Without indicating a shadow of reason why he does so, he calls this widow of one of Boston's most esteemed merchants and public men--this sister of the deputy-governor of the province--this woman of more wit than her neighbors--this woman befriended by the eminent minister John Norton--this woman not in poverty--this woman whom he ought to have known, did, in her lowest condition, even when a convict in prison and doomed to the gallows--did, in this dire extremity, bespeak and obtain the friendly offices of six or eight of the leading men of the city, and therefore presumably had their respect--such a one, Hutchinson gratuitously calls a "miserable old woman;" and in doing it reveals the careless and heartless historian of those who had come under ban for witchcraft.

Upham, going to the probate records and finding the will of Mrs. Hibbins, which was made a few days after her sentence of death, is able to present her in a different aspect. His comments upon her, as she is revealed by the will and its codicils, are as follows, vol. i. p. 425:--

"The whole tone and manner of these instruments give evidence that she had a mind capable of rising above the power of wrong, suffering, and death itself. They show a spirit calm and serene. The disposition of her property indicates good sense, good feeling, and business faculties suitable to the occasion. In the body of the will, there is not a word, a syllable, or a turn of expression, that refers to or is in the slightest degree colored by her peculiar situation. In the codicil there is this sentence: 'My desire is that all my overseers would be pleased to show so much respect unto my dead corpse, as to cause it to be decently interred, and, if it may be, near my late husband."

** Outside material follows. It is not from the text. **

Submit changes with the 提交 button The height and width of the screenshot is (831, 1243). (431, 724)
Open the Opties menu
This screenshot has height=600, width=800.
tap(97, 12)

Perusal and study of her will and its appendages induced the later historian to speak of Ann Hibbins as "this recently bereaved widow"--a phrase much more agreeable, and seemingly vastly more just in application to her, than "miserable old woman." In that will she names as overseers and administrators of her estate, Captain Thomas Clarke, Lieutenant Edward Hutchinson, Lieutenant William Hudson, Ensign Joshua Scottow, and Cornet Peter Oliver; also in a codicil, she says, "I do earnestly desire my loving friends, Captain Johnson and Edward Rawson, to be added to the rest of the gentlemen mentioned as overseers of my will." Upham, having stated the above, says, "It can hardly be doubted that these persons--and they were all leading citizens--were known by her to be among her friends."

Yes, the presumption is very fair, amounting to almost positive proof, that many of the prominent and best people of the town were her friends.

The appearance is, that her social walk was wide away from the purlieus of common mundane diabolism and billingsgate. The vulgar would see her standing off beyond their reach, and waste no breath upon her. Only the respectable and influential could touch her to her essential harm.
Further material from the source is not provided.